09 Jun Member Spotlight: Salesforce
Member Spotlight: Salesforce
“It’s time to treat the client like an enterprise and not an account.”
Salesforce, founded in 1999 by Marc Benioff, Parker Harris, Dave Moellenhoff, and Frank Dominguez is currently one of the most highly valued software companies in the world. Although their origins of a customer relations management (CRM) tool is still widely applied, their business has evolved beyond it. Salesforce provides its customers with a customer engagement platform. They believe that the success of their customers is the success of the company. The success of the customer is supported by three different models; the technology model where the solutions are being offered via a subscription based model which leaves the customer flexible in up but also downgrading, the business model where they adopt also customers in their Ohana ( Hawaiian for family ) and the education model through which they learn their customers, partners and employees how to be successful, supported by the Salesforce ecosystem.

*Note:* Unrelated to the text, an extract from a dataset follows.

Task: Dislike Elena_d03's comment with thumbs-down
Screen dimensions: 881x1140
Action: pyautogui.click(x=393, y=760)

Their business started with the idea that customer relations could be well supported through a software system which doesn’t depend on hardware, but can be offered in the form of software as a service (SaaS). Back in 1999, internet was just taking off and ideas like the cloud were certainly not widely accepted They initially aimed their services to SMEs and startups, which couldn’t afford the systems sold by the incumbents. Salesforce has since then taken off, growing to serve more than 150.000 customers worldwide. Although the company is now employing 25.000 employees over the globe, it has nurtured the startup culture within its fast-growing organisation. This all comes back to the initial founders, who held clear philanthropic views when they started Salesforce, pledging to also give back to society, having a wider view than pure profit. The way Salesforce gives back to society is through pledging to offer 1% of all employee’s time to do volunteer work, 1% of their products to philanthropic organizations and pledge 1% of its equity to charities. This commendable culture runs through the veins of the company, according the Edwill Jansen, Regional Vice President for Financial Services in the Netherlands: new employees get familiar with volunteering work in their first week at Salesforce where they spend several hours on their first VTO activity. (Volunteering Time Off)

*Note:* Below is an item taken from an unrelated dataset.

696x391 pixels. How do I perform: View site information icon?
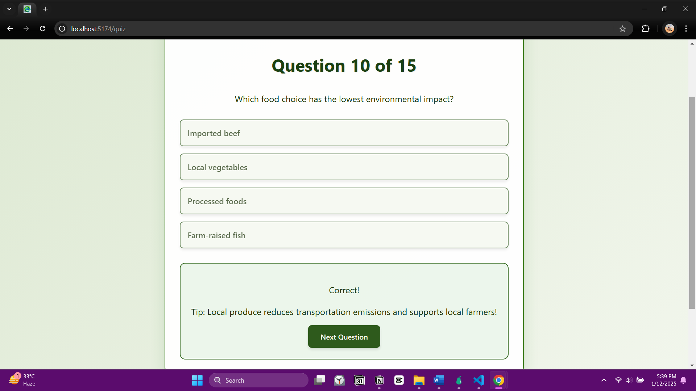click(x=62, y=29)
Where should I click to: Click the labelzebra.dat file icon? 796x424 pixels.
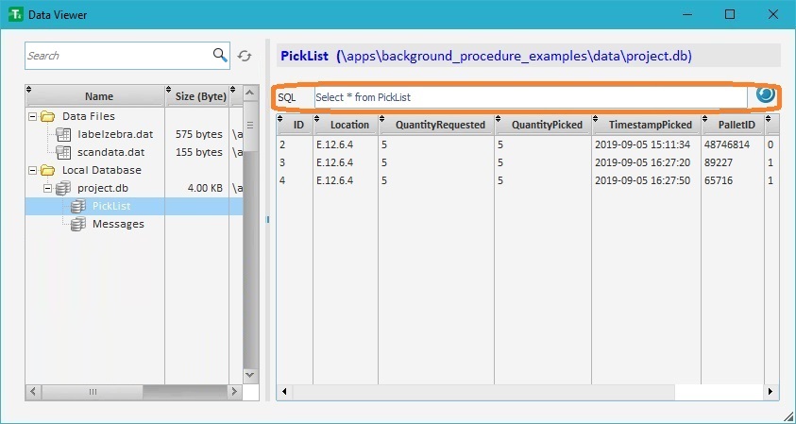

Through the years, Salesforce also developed their offering from CRM to Customer Engagement Platform. This platform supports all stages in the process from lead to cash. From marketing disciplines, to business development disciplines to sales en after sales (services) disciplines. All these offerings are built on one platform. A platform on which it’s easy for customers to build apps themselves (drag & drop instead of coding) and where third parties can expose their apps in the App Exchange.
Salesforce works closely together with many fintechs, either by supplying the platform for these companies to achieve success, or by allowing them to make third party applications within its software ecosystem. Many fintech startups share the ideology of creating a better world through wider support of stakeholders and sharing some of the success together, coinciding with plenty of the aspects of Salesforces Ohana. This is why Edwill is also looking to expand its view in the Netherlands by working together with companies who are looking to innovate for a better, more equal future.